◆ PROBLEM TO SOLVE
Display every line from the entries below that includes the word "coordinates", and reproduce each such line in full.

◆ SUPPLIED DATA
━━━━━━━━━━━━━━━━━━━━
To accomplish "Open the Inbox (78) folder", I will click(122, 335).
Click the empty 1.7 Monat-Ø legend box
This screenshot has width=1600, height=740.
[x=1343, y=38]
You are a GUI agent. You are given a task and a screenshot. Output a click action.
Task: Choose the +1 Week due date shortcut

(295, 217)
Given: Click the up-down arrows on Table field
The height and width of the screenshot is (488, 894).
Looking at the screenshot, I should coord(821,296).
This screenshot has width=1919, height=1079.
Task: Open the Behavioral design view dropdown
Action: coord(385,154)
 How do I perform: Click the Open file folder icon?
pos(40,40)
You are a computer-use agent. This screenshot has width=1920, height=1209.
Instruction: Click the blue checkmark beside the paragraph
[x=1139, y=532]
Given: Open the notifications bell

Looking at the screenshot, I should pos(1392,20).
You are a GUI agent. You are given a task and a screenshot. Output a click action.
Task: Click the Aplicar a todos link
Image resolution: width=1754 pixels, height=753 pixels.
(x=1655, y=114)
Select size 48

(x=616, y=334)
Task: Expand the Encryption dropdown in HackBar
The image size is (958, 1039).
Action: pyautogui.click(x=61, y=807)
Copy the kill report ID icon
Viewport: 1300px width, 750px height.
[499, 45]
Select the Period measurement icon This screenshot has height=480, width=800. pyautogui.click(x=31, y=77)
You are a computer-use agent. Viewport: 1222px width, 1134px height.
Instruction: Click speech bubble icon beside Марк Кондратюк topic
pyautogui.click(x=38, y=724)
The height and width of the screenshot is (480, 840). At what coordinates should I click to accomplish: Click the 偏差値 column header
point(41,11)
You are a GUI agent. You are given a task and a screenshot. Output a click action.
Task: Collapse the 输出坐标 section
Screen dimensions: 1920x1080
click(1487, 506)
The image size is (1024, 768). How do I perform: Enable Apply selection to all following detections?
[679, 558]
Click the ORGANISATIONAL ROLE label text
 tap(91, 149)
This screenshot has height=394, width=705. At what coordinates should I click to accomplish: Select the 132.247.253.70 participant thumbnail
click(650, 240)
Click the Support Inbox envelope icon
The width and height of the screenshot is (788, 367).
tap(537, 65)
━━━━━━━━━━━━━━━━━━━━
◆ TASK OUTPUT
The height and width of the screenshot is (480, 840). At what coordinates should I click to accomplish: Click the 偏差値 column header
This screenshot has height=394, width=705. At what coordinates should I click to accomplish: Select the 132.247.253.70 participant thumbnail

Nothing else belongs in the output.